==== Stored rows

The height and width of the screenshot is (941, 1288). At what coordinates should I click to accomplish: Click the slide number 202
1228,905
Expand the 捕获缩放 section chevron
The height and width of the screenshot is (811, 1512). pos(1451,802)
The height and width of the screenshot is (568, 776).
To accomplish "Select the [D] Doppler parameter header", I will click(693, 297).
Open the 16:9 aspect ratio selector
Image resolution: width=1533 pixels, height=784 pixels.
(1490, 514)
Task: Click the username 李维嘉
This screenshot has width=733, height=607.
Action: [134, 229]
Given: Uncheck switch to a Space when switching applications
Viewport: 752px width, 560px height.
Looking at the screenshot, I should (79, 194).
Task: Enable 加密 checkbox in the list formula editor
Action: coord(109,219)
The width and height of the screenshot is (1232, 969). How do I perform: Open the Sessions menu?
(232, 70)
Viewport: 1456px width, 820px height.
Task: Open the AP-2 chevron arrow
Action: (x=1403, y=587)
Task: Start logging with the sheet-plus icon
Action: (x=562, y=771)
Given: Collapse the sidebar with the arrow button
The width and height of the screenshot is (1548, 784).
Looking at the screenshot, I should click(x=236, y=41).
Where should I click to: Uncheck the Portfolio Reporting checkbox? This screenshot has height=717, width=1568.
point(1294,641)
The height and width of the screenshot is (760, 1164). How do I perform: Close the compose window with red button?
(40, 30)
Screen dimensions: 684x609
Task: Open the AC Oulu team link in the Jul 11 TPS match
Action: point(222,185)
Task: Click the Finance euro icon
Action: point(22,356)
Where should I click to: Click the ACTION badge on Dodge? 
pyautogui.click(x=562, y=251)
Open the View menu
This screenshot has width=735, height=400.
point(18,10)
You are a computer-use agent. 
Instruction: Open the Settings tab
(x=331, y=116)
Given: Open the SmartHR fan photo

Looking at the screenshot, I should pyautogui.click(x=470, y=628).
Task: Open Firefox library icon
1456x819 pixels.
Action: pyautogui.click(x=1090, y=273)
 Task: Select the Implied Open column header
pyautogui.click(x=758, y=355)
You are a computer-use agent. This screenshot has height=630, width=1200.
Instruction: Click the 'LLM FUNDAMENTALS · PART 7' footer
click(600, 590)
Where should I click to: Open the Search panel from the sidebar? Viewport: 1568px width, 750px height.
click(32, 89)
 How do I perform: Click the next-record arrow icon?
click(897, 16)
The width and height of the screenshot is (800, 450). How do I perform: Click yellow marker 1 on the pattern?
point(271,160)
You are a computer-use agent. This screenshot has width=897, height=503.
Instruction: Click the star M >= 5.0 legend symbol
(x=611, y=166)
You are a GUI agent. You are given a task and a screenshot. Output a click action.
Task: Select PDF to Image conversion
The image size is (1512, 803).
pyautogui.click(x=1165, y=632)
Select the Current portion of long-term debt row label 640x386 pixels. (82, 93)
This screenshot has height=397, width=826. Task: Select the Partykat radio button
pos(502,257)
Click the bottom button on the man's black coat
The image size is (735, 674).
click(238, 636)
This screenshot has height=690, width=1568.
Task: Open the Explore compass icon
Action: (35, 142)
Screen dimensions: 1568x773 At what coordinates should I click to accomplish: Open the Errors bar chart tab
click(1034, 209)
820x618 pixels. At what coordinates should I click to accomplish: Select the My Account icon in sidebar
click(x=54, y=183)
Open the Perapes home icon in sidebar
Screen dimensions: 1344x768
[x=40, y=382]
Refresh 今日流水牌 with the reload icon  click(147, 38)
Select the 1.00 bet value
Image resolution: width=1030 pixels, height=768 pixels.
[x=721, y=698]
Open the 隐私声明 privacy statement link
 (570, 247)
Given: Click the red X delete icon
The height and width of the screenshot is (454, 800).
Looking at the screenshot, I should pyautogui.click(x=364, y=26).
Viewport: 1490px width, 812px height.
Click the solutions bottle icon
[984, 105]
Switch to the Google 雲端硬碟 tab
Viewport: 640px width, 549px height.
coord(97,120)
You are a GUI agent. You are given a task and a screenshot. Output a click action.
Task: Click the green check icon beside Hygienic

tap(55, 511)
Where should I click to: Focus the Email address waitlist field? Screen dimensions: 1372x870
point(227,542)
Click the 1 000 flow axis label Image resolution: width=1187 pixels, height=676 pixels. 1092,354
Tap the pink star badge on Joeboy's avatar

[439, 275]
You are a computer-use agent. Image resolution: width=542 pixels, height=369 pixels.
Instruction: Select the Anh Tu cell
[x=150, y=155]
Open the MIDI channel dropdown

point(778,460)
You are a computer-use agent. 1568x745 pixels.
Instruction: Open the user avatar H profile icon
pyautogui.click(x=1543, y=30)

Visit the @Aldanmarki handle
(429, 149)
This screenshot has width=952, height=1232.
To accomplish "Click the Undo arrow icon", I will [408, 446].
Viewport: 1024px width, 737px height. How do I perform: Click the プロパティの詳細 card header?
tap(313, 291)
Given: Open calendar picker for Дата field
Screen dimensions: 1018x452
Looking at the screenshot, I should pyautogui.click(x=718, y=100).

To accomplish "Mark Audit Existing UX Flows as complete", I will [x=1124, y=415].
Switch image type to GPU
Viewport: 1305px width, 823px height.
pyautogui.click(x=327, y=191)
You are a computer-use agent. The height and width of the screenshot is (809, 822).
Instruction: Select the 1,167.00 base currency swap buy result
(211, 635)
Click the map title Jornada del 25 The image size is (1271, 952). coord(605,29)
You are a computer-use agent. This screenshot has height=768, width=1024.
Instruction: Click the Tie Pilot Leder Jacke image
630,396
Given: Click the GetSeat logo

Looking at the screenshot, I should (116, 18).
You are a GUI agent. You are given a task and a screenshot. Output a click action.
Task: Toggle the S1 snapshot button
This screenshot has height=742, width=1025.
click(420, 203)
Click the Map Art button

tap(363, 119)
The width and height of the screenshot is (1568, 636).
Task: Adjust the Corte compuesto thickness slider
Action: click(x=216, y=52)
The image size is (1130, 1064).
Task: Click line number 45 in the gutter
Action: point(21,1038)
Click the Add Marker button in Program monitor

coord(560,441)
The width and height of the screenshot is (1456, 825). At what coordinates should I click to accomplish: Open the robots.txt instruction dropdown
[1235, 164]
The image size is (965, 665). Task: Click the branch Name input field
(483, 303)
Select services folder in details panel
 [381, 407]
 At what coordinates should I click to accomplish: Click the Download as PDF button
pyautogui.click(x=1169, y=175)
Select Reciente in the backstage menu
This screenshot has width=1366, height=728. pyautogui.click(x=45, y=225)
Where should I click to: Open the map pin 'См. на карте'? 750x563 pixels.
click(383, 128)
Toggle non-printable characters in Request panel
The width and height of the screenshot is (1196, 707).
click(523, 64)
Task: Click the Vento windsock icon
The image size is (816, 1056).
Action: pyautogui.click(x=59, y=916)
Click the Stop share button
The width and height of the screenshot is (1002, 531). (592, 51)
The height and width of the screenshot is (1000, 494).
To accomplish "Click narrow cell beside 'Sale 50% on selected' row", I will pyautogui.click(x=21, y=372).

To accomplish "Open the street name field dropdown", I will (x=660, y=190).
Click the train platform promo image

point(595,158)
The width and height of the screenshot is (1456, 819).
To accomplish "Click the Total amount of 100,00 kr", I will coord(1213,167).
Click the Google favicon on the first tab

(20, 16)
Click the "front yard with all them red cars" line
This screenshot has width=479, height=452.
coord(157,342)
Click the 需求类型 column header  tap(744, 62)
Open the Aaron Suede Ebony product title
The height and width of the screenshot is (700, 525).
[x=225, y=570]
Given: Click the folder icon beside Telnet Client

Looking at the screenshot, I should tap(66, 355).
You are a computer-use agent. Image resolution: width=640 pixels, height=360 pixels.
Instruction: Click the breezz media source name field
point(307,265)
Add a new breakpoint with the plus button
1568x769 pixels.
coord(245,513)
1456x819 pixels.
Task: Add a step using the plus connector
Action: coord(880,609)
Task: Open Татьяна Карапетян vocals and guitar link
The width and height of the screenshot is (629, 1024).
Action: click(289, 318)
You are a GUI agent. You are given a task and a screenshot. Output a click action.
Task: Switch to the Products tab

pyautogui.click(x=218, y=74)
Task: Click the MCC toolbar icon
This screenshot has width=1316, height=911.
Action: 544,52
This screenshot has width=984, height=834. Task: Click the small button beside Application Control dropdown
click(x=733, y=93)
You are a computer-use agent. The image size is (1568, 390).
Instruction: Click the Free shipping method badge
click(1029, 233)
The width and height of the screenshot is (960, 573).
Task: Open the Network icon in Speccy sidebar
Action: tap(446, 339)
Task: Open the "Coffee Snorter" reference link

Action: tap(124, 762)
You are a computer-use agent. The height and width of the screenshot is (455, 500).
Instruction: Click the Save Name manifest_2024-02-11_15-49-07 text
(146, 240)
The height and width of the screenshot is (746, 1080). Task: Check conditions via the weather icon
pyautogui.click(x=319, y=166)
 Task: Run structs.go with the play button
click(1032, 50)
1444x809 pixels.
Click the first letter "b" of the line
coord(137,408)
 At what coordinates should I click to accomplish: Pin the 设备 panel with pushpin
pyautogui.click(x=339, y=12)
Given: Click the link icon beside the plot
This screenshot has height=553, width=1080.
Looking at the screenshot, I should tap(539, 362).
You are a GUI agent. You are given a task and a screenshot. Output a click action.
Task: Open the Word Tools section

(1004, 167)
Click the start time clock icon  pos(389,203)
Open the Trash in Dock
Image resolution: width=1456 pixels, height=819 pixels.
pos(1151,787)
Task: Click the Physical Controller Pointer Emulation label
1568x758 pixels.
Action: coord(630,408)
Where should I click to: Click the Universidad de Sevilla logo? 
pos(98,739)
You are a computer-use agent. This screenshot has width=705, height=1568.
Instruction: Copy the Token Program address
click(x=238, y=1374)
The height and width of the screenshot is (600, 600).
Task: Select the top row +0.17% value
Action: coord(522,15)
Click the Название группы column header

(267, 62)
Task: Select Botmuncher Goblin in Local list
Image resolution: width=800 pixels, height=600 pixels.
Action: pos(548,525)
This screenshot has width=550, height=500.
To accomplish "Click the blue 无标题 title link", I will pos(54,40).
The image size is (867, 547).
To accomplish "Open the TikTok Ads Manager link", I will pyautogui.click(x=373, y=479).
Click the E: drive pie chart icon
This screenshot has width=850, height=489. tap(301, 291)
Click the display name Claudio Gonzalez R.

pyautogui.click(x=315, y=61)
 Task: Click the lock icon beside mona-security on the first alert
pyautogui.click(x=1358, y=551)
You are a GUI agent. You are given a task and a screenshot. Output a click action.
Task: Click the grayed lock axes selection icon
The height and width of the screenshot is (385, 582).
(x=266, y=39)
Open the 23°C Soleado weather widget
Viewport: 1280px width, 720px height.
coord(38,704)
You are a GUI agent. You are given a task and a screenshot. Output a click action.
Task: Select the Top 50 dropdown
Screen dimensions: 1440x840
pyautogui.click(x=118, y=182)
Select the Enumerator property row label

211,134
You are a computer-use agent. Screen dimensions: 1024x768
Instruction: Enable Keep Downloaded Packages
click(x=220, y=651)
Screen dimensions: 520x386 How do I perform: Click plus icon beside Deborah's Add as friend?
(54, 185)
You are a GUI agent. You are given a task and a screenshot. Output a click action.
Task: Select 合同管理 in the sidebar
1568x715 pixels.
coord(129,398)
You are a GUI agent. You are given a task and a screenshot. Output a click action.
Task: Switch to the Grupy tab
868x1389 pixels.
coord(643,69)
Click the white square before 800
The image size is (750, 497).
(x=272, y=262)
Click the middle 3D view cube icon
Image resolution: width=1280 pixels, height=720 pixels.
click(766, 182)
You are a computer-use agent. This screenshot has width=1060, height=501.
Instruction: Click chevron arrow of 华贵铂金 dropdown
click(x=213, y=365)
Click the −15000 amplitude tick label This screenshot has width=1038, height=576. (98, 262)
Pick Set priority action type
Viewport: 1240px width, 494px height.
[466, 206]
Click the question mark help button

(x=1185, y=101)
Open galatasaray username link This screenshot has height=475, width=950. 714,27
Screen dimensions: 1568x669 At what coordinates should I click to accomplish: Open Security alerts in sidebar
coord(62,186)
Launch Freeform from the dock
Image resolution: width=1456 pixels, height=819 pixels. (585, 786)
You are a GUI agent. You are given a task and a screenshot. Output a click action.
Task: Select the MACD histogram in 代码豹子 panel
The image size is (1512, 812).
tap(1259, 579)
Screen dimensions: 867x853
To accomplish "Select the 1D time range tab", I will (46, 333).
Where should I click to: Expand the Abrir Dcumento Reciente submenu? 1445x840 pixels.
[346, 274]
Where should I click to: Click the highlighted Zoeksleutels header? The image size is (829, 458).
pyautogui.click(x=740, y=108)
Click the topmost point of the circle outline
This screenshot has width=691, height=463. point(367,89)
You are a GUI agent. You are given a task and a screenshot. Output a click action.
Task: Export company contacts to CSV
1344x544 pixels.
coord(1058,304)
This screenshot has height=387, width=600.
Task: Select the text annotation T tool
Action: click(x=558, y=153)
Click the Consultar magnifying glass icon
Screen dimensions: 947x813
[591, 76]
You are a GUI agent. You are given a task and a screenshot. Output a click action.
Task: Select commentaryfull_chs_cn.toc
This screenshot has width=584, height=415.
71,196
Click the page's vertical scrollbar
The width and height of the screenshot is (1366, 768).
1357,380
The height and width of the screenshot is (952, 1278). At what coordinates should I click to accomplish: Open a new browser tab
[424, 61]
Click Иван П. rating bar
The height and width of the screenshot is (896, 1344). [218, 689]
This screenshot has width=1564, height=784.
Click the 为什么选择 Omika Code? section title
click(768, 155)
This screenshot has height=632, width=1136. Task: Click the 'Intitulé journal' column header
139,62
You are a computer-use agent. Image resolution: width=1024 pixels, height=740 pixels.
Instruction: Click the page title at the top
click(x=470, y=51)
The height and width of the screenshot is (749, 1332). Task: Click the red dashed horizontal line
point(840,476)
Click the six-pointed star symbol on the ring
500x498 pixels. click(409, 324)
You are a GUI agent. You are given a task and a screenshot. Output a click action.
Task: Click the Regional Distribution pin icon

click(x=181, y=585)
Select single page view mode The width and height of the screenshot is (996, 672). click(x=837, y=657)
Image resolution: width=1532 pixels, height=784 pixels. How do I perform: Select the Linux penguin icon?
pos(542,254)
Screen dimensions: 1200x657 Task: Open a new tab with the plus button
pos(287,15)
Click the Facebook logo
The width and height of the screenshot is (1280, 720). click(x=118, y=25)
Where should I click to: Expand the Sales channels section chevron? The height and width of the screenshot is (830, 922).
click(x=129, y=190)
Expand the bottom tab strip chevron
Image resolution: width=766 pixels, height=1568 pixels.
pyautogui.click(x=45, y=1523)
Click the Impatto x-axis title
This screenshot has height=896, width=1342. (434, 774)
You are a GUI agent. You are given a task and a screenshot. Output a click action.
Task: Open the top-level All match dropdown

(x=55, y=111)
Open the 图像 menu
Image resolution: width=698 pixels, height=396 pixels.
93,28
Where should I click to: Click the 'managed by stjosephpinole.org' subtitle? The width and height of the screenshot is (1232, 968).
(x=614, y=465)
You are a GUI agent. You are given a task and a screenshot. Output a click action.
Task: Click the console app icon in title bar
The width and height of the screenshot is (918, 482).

========

» **Work to do**:
Please format the listing above, from the line that contains "is (809, 822)." through the line that contains "click(420, 203)", as a JSON list of strings with one string per line and blank lines left out.

» **Solved exercise**:
[
  "You are a computer-use agent. The height and width of the screenshot is (809, 822).",
  "Instruction: Select the 1,167.00 base currency swap buy result",
  "(211, 635)",
  "Click the map title Jornada del 25 The image size is (1271, 952). coord(605,29)",
  "You are a computer-use agent. This screenshot has height=768, width=1024.",
  "Instruction: Click the Tie Pilot Leder Jacke image",
  "630,396",
  "Given: Click the GetSeat logo",
  "Looking at the screenshot, I should (116, 18).",
  "You are a GUI agent. You are given a task and a screenshot. Output a click action.",
  "Task: Toggle the S1 snapshot button",
  "This screenshot has height=742, width=1025.",
  "click(420, 203)"
]